Collected data
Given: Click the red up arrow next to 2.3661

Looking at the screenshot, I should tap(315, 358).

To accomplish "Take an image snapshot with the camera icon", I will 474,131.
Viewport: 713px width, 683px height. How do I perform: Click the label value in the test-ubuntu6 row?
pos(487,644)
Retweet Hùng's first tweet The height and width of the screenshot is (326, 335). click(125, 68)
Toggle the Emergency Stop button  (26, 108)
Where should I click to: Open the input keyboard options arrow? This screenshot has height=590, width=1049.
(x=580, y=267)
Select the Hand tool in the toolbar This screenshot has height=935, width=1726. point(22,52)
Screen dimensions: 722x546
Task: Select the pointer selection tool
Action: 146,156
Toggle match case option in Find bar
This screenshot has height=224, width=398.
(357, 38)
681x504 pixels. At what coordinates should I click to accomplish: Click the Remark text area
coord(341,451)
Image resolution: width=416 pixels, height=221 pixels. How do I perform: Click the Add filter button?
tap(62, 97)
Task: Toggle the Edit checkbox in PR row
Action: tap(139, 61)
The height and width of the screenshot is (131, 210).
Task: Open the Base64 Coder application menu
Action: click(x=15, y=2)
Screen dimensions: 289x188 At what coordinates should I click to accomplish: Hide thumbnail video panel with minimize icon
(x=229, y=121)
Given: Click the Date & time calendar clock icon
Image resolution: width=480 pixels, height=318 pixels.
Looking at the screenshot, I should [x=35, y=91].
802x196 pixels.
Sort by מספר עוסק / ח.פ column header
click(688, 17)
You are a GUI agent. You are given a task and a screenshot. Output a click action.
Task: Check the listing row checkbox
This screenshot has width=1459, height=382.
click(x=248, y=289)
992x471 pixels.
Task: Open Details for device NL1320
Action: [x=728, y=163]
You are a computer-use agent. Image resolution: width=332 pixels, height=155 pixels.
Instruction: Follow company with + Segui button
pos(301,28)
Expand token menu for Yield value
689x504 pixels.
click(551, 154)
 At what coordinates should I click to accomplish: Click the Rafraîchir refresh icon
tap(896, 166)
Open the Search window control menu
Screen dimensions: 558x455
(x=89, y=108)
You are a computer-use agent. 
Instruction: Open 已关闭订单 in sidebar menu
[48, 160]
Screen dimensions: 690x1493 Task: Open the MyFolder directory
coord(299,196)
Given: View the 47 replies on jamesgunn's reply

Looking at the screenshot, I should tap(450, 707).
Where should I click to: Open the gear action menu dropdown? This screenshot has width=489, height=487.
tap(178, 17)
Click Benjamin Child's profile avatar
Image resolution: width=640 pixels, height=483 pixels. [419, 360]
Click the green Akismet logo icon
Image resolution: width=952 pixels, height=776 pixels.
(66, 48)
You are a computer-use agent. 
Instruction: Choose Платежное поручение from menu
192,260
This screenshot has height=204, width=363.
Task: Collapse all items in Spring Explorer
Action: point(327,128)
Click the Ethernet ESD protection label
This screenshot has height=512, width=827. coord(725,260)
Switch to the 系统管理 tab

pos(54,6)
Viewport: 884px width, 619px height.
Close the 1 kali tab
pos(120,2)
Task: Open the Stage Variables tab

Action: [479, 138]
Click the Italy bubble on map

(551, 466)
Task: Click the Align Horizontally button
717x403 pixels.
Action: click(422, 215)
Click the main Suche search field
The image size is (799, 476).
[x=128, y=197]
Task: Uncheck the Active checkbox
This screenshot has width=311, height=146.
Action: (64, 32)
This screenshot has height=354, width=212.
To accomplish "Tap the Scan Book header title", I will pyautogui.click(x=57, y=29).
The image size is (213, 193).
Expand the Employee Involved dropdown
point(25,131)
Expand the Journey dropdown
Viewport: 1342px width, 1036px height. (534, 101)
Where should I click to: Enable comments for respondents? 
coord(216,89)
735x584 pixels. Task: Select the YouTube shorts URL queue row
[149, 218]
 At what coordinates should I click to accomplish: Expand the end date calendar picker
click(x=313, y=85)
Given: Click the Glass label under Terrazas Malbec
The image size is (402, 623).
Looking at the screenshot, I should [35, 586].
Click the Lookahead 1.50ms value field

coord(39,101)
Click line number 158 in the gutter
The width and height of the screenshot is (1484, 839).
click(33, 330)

WORK ITEM
Extract the lines above from the one containing "This screenshot has height=354, width=212." to the last line, both included, exactly as written.

YOUR SOLUTION
This screenshot has height=354, width=212.
To accomplish "Tap the Scan Book header title", I will pyautogui.click(x=57, y=29).
The image size is (213, 193).
Expand the Employee Involved dropdown
point(25,131)
Expand the Journey dropdown
Viewport: 1342px width, 1036px height. (534, 101)
Where should I click to: Enable comments for respondents? 
coord(216,89)
735x584 pixels. Task: Select the YouTube shorts URL queue row
[149, 218]
 At what coordinates should I click to accomplish: Expand the end date calendar picker
click(x=313, y=85)
Given: Click the Glass label under Terrazas Malbec
The image size is (402, 623).
Looking at the screenshot, I should [35, 586].
Click the Lookahead 1.50ms value field

coord(39,101)
Click line number 158 in the gutter
The width and height of the screenshot is (1484, 839).
click(33, 330)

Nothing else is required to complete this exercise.